3. Liraglutide (Saxenda)- is a daily injection with a hunger-suppressing action and helps people to feel full after eating but with less food. Liraglutide can cause nausea which settles after continued use. The starting dose of 0.6 mg can be slowly increased up to 3 mg daily, if required.

4. Bupropion / Naltrexone (Contrave) -A combination tablet containing an antidepressant/anti smoking medication of bupropion and naltrexone (an opioid antagonist). This medication acts in the brain to reduce hunger and food cravings. The starting dose is one tablet daily, gradually increasing to two tablets twice daily.

There are 2 other medications in common use for weight control which do not (yet) have TGA approval and are considered “off label” and requires a doctor to be comfortable in prescribing in this way.

Semaglutide (Ozempic) - Semaglutide is approved in Australia for the treatment of type 2 diabetes. It is given as a weekly injection. Although this medication lowers glucose in patients with diabetes, it does not cause hypoglycemia (low blood glucose) in individuals who do not have diabetes.

Topiramate (Topamax)- Topiramate is an antiepileptic drug. It appears to reduce intake via altering appetite and taste.
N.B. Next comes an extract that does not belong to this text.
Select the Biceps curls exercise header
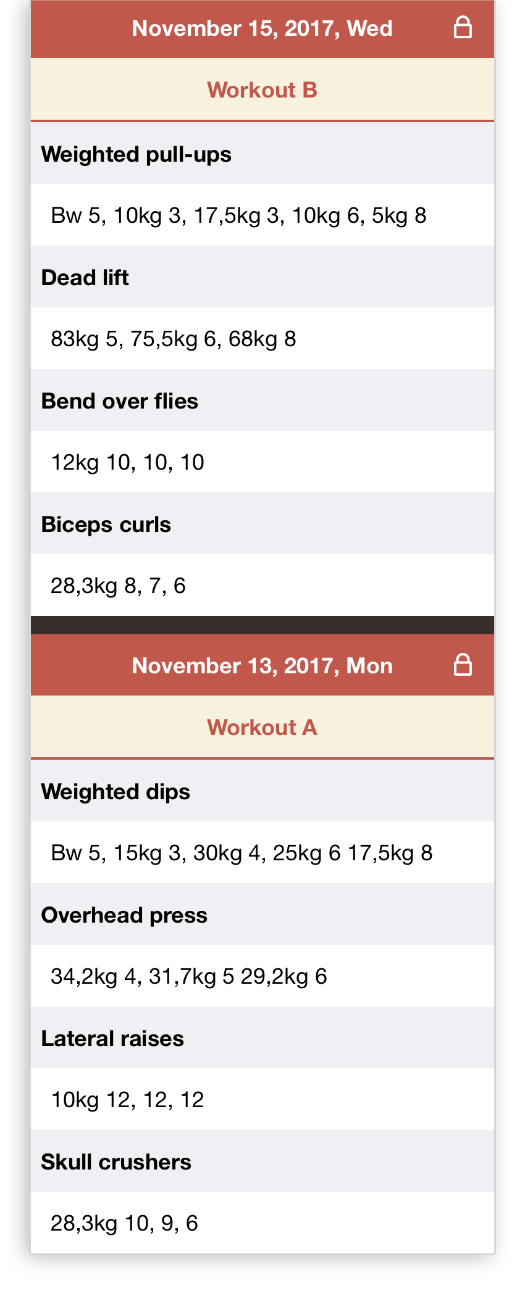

Each of these medications have their own contraindications, different methods of administration, adverse effects, and costs. The cost may be as low as $75 a month to more than $350 a month.

The side-effects are different for each medication, but most include gut related concerns such as constipation and nausea. A dose that works well with no adverse effects for one individual could cause very severe and intolerable adverse effects in another. The same can be said regarding expected weight loss results. The product information will state average weight loss expectations, but individuals can vary greatly in their response. There are significant contraindications for each medication and the decision to start a medication (and for most people living with obesity continue in some form long-term) is not one to take lightly. 

Patients should be routinely monitored for adverse effects and the response to treatment.

All anti-obesity medications (AOMs) should be seen as a tool to help with a back-bone of sustainable changes to lifestyle factors such as improved eating, sleep, stress and activity.